I am sure this is true thanks to simulation, but I cannot find a proof of this result. It feels very natural that, for two correlated gaussians, knowing that one is closer to its mean implies that the probability that the other is also closer to its mean is higher. I tried using the conditional density of $X | Y=a$ and integrating over $a$, but I couldn't find a minoration.
 A: I'm going to switch your variables in the statement so that the discussion uses them in a more conventional sense of studying $Y$ conditional on the values of $X$.  So, the objective is to show that
$$\Pr(Y\in J\mid X\in I) \ge \Pr(Y\in J).\tag{1}$$
Think of this in terms of regression:


*

*We will exploit the fact that the distribution of $Y$ conditional on $X=x$ is a standard distribution $F$ (in this case Normal with mean zero and some given variance $\sigma^2$) whose location has been shifted to $f(x)$ for some function $f$ (the regression function).  By letting $J-f(x)$ stand for all values $y-f(x)$ where $y\in J$,this means $$\Pr(Y\in J\mid X=x) = {\Pr}(Y-f(x)\in J-f(x)\mid X=x)=\int_{J-f(x)} \mathrm{d}F(y).\tag{2}$$

*Let's suppose that intervals  centered around $0$ are maximum-probability intervals for $F$: among all intervals of the same width, these have the largest probability.  That's clearly the case for symmetric unimodal distributions like the Normal.  This can be written $$\int_J \mathrm{d}F(y) \ge \int_{J-a} \mathrm{d}F(y)\tag{3}$$ for any number $a$.
Assume $\Pr(X\in I) \gt 0$. (The other case is trivial to prove).  This allows us to write 
$$\Pr(Y\in J\mid X\in I) = \frac{\Pr(Y\in J\text{ and } X\in I)}{\Pr(X\in I)}.\tag{4}$$
Now, letting $G$ stand for the distribution of $X$, we can compare the two sides of $(1)$ by means of $(2)$, applying $(3)$ with $a=f(x)$, and simplifying the resulting double integral:
$$\eqalign{
\Pr(Y\in J\text{ and } X\in I) &= \int_I \Pr(Y\in J\mid X=x) \mathrm{d}G(x) \\
&=\int_I\int_{J-f(x)}\mathrm{d}F(y)\ \mathrm{d}G(x) \\
&\le \int_I\int_J \mathrm{d}F(y)\mathrm{d}G(x) \\
&= \int_J \mathrm{d}F(y) \int_I\mathrm{d}G(x) \\
&=\Pr(Y\in J)\Pr(X\in I).
}$$
In light of $(4)$, dividing both sides by $\Pr(X\in I)$ produces $(1)$, QED.
A: You want to prove that for any $x^\star \geq 0$ and $y^\star \geq 0$
we have $$ \text{Pr}\{ |X| \leq x^\star,\, |Y| \leq y^\star \} \geq
\text{Pr}\{ |X| \leq x^\star\} \text{Pr}\{ |Y| \leq y^\star \} $$
which is a famous result known as Sidak inequality.
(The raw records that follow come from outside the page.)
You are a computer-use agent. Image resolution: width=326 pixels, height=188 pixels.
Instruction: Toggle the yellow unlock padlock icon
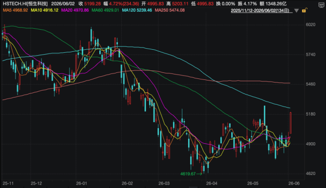point(304,10)
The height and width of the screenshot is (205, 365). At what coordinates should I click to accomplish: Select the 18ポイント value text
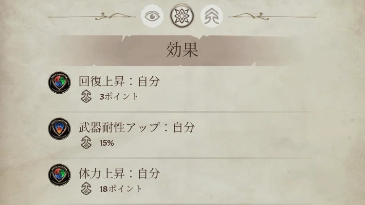[x=121, y=188]
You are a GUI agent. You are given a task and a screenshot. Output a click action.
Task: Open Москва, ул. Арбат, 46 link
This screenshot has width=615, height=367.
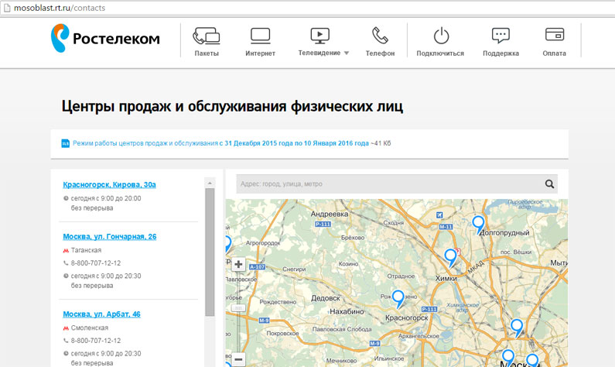click(x=101, y=314)
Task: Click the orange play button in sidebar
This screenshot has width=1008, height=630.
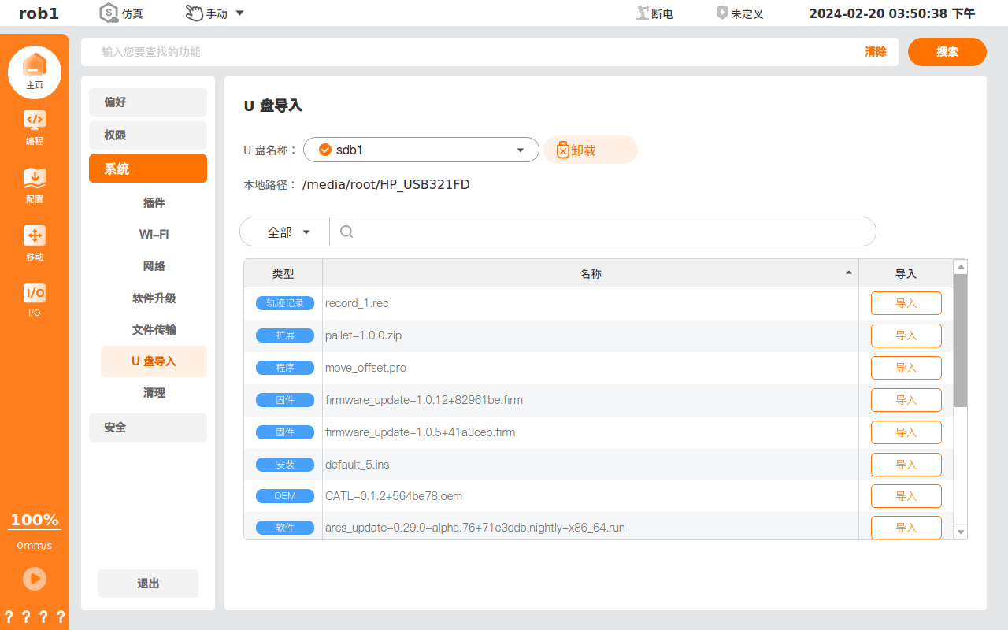Action: point(35,579)
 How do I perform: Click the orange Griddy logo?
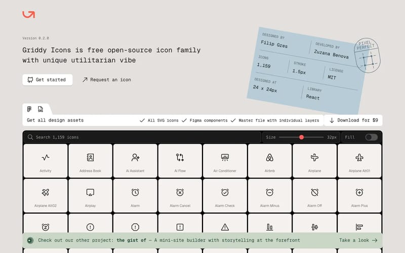(29, 14)
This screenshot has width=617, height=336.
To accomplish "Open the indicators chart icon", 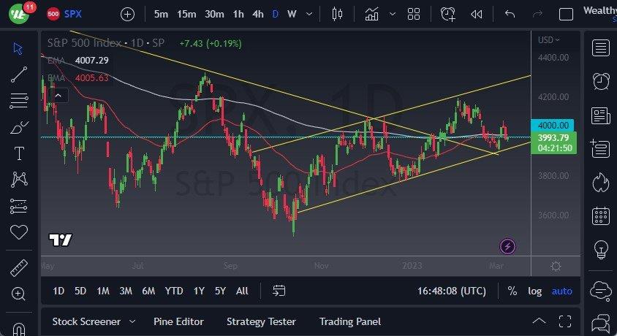I will pyautogui.click(x=372, y=14).
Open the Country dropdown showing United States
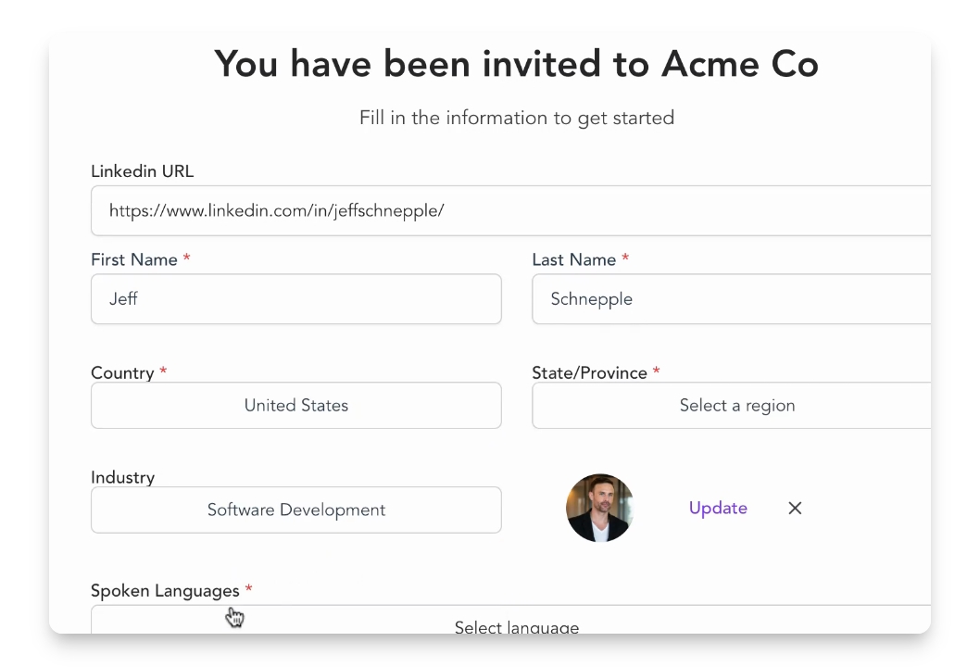The height and width of the screenshot is (667, 980). [x=296, y=406]
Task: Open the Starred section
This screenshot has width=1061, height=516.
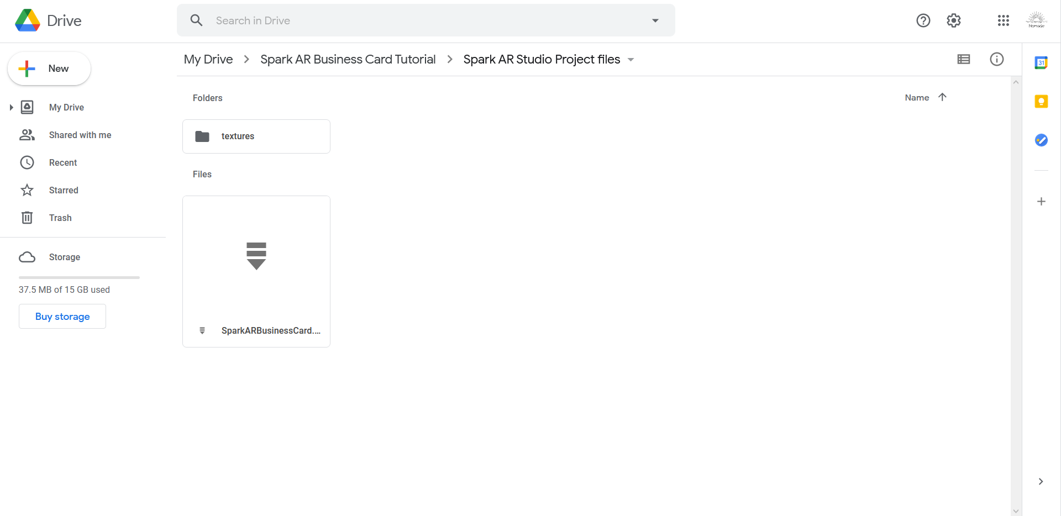Action: point(64,190)
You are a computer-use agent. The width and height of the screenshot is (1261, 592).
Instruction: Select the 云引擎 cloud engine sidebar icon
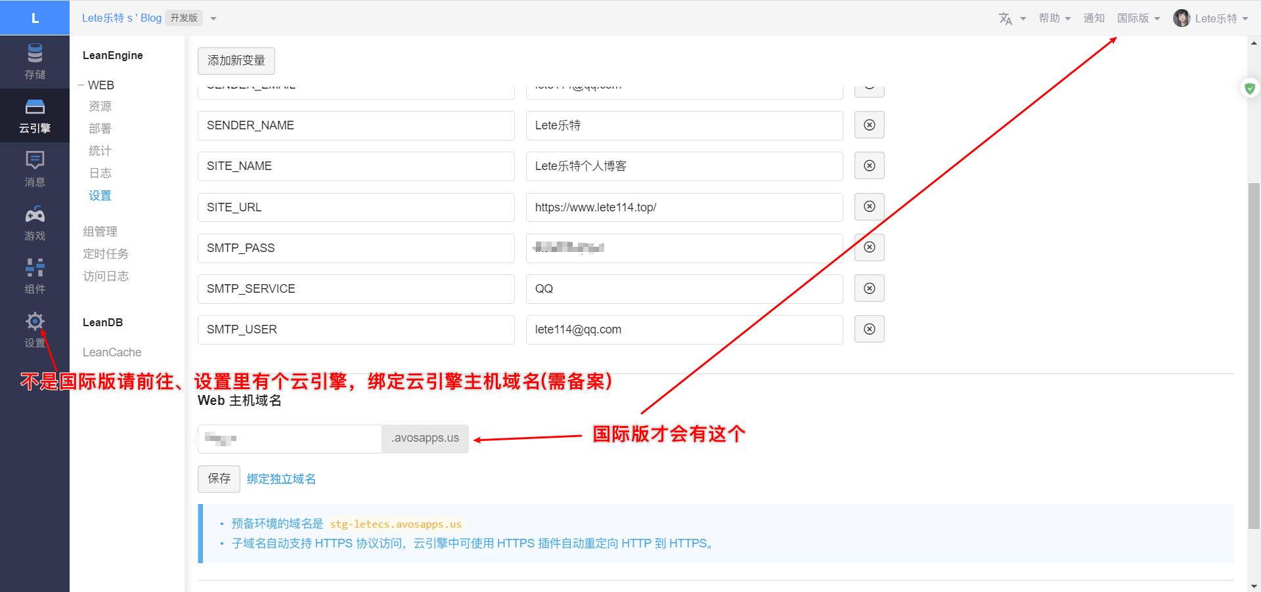[x=35, y=116]

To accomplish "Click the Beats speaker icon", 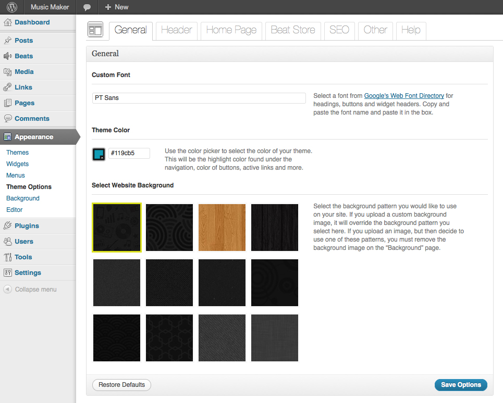I will pyautogui.click(x=8, y=56).
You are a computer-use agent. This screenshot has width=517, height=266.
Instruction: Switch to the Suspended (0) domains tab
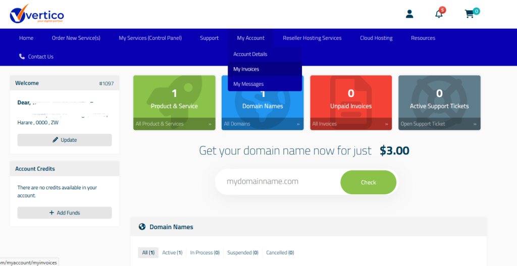pyautogui.click(x=242, y=252)
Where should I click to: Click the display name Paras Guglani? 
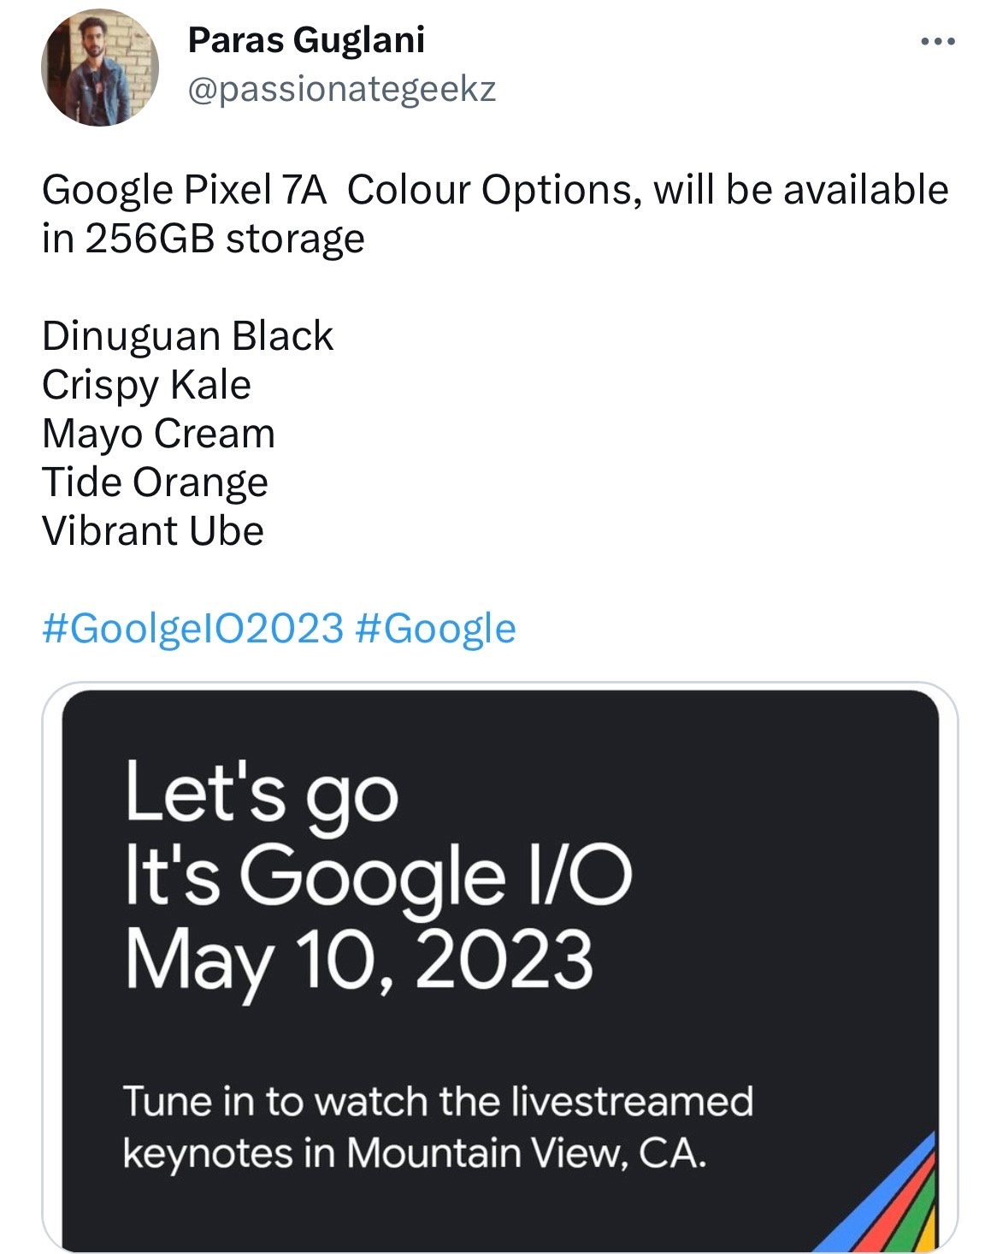coord(306,39)
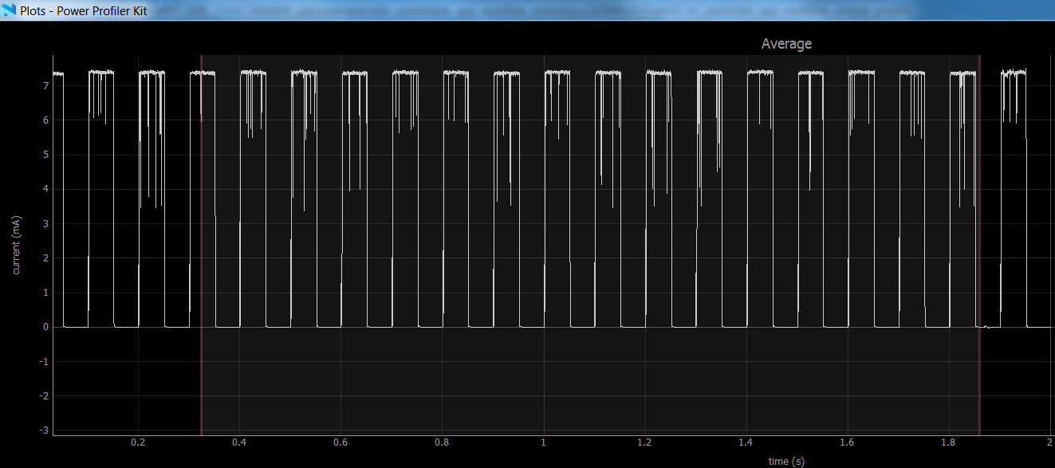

It holds for an
arbitrary centered elliptically contoured bivariate distribution,
including the Gaussian.
For a quite general formulation, see this paper by das
Gupta et al.
where more useful results are given.
A: Your desired result is a special case of the recently-proven Gaussian correlation inequality.
This may seem like overkill (and as the other answers demonstrate, it is), but the proof of the more general result is relatively short and available on the arXiv.